But there seems to be a need for outside help.

"I can't say anything about the personnel, what we need and what we don't need," Coach Bryan Murray said. "I know that if we're going to make up 25 points [in the standings], we need to score more."

There are potential unrestricted free agents. Among them are Chicago's Tony Amonte, Boston's Bill Guerin and San Jose's Teemu Selanne--can you imagine Selanne and Kariya on a line together?

A trade is an option. But any deal could open a larger hole elsewhere with the depth-challenged Ducks.

"It doesn't have to be one player, it could be more than one addition," Gauthier said. "We'll look at all areas of player procurement. When you talk free agency, that's a very risky, very costly situation. Every year, around the league, it's a box of surprises.

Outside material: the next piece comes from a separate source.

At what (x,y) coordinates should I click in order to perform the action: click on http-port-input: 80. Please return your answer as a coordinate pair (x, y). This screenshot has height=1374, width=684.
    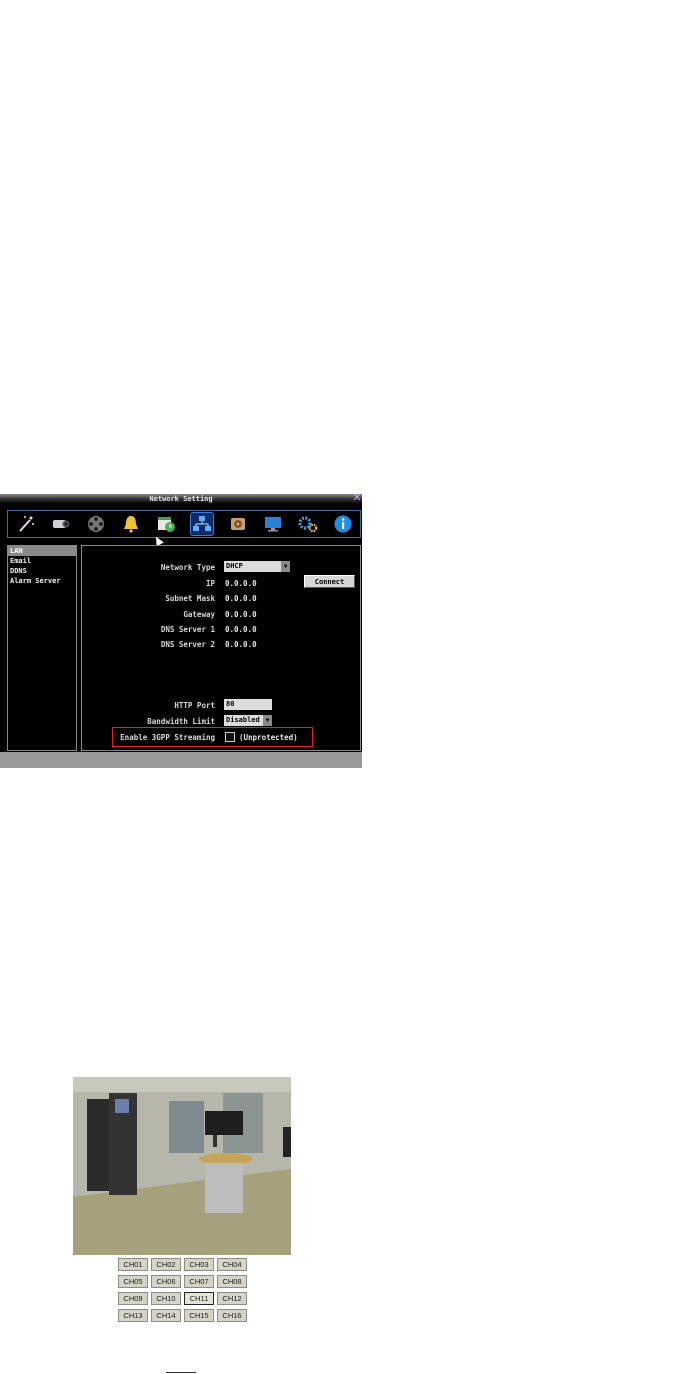
    Looking at the image, I should click on (248, 704).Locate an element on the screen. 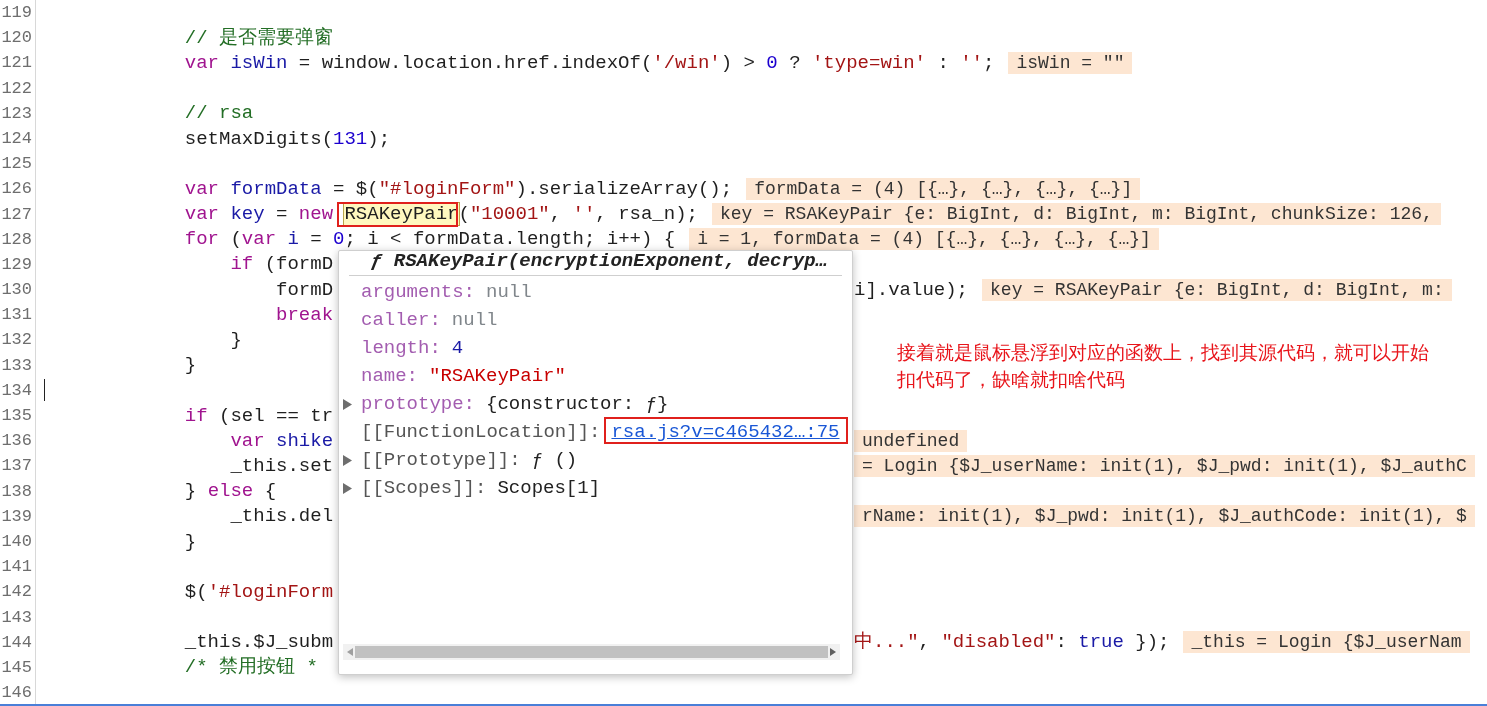 The height and width of the screenshot is (706, 1487). property-name: arguments: is located at coordinates (418, 292).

"You have 30 teams trying to find scoring. We could draft players who could help immediately. Or it may be some of our European players."

The Ducks' best European player is at least two years off. Russian forward Stanislav Christov must complete another year of military service--barring some financial arrangement.

This year's draft, Gauthier said, is not very deep. Nor do the Ducks have a good history of picking players who can help immediately.

Still, nothing seems so optimistic as a Duck off-season.

"You have 30 teams that want to make the playoffs," Gauthier said. "That's quite a challenge in our own division. But we feel better now about our chances than we did the last couple years."